[Stored dataset items]
○ ○ ○
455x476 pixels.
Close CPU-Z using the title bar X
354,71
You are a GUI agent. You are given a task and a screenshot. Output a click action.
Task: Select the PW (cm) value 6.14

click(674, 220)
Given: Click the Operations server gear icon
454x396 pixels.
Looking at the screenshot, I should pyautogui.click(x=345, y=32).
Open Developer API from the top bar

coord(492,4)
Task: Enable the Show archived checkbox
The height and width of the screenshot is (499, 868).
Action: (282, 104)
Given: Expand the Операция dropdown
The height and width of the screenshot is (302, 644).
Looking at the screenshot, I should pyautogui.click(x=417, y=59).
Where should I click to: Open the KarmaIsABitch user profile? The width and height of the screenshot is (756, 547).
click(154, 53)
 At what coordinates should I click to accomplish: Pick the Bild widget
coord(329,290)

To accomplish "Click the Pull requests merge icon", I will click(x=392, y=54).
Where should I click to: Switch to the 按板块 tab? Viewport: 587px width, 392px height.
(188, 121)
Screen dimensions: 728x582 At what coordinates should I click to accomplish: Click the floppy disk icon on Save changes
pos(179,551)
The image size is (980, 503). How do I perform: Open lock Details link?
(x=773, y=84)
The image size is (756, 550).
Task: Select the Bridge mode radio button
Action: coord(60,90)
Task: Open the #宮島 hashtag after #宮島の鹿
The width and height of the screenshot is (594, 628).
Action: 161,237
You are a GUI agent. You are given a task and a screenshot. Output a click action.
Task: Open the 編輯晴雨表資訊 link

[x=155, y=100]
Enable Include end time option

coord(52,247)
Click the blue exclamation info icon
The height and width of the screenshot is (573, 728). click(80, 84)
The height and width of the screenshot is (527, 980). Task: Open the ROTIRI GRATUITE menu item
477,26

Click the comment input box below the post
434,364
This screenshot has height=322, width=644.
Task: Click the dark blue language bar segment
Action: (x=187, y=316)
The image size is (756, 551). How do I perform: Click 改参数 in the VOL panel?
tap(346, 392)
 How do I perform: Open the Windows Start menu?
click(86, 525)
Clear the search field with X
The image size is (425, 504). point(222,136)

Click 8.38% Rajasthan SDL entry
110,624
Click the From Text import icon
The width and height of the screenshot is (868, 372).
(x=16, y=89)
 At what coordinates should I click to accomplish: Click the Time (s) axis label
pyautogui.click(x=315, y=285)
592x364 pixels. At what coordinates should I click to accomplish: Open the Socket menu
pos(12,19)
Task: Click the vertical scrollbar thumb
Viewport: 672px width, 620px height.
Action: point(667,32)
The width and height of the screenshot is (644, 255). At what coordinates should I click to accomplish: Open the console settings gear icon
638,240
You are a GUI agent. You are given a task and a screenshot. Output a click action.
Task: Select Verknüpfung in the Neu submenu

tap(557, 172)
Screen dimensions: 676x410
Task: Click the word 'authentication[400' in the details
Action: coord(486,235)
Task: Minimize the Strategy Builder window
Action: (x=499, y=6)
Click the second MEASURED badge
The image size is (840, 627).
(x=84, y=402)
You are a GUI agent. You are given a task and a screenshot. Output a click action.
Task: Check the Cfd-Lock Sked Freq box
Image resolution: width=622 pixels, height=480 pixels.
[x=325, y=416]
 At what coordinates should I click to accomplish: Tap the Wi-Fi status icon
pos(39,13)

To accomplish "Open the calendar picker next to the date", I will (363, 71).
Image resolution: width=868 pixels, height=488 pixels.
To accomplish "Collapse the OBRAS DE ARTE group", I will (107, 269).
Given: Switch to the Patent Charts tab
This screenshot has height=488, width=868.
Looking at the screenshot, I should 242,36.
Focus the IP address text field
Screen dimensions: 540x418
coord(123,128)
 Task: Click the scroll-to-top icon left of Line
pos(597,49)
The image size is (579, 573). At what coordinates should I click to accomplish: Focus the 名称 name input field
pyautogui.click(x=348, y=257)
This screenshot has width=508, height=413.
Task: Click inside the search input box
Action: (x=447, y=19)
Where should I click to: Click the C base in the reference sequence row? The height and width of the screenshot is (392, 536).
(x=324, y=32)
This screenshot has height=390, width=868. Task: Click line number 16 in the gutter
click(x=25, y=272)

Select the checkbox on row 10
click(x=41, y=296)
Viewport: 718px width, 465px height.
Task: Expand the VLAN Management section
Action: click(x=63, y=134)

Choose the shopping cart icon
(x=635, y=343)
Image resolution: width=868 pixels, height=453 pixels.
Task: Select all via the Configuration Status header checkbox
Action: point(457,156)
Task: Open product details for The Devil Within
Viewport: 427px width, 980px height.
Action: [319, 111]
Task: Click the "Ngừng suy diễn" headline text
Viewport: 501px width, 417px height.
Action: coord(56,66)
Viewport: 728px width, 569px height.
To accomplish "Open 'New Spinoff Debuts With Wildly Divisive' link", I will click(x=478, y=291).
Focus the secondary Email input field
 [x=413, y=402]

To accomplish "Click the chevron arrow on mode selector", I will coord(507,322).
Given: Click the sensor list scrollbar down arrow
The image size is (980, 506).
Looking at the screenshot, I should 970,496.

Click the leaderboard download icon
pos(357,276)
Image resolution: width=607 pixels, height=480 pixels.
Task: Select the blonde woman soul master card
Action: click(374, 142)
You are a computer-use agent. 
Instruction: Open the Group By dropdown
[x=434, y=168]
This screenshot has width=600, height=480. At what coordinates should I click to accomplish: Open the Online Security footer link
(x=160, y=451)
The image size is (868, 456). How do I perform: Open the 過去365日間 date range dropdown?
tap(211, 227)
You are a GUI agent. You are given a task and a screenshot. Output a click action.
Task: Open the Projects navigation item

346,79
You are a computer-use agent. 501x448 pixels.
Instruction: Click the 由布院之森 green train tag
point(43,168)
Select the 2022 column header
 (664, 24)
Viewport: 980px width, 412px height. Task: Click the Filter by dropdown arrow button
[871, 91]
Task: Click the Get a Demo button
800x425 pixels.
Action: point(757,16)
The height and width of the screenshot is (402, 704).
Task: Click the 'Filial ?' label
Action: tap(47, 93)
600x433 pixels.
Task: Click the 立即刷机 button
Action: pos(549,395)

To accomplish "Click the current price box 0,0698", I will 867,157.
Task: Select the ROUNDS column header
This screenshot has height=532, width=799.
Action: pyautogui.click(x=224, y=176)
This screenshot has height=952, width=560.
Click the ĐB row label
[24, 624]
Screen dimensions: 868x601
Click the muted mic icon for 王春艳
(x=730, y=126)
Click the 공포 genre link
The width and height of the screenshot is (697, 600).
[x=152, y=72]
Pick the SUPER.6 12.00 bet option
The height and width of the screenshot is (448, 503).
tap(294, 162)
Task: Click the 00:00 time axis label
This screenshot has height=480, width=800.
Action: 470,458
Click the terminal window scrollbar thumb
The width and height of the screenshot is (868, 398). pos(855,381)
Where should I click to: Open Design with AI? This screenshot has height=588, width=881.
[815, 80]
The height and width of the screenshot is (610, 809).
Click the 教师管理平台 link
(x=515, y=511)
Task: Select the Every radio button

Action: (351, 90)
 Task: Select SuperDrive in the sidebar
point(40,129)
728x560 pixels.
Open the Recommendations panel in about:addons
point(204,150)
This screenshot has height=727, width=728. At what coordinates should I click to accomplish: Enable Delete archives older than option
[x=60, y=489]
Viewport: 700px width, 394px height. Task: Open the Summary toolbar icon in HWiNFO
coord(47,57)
○ ○ ○
Problem requirements:
Your reply is to repeat, unchanged, the lines above running from the one with "Task: Click the Get a Demo button" up to and including the one with "Click the 공포 genre link".

Answer for the task:
Task: Click the Get a Demo button
800x425 pixels.
Action: point(757,16)
The height and width of the screenshot is (402, 704).
Task: Click the 'Filial ?' label
Action: tap(47, 93)
600x433 pixels.
Task: Click the 立即刷机 button
Action: pos(549,395)

To accomplish "Click the current price box 0,0698", I will 867,157.
Task: Select the ROUNDS column header
This screenshot has height=532, width=799.
Action: pyautogui.click(x=224, y=176)
This screenshot has height=952, width=560.
Click the ĐB row label
[24, 624]
Screen dimensions: 868x601
Click the muted mic icon for 王春艳
(x=730, y=126)
Click the 공포 genre link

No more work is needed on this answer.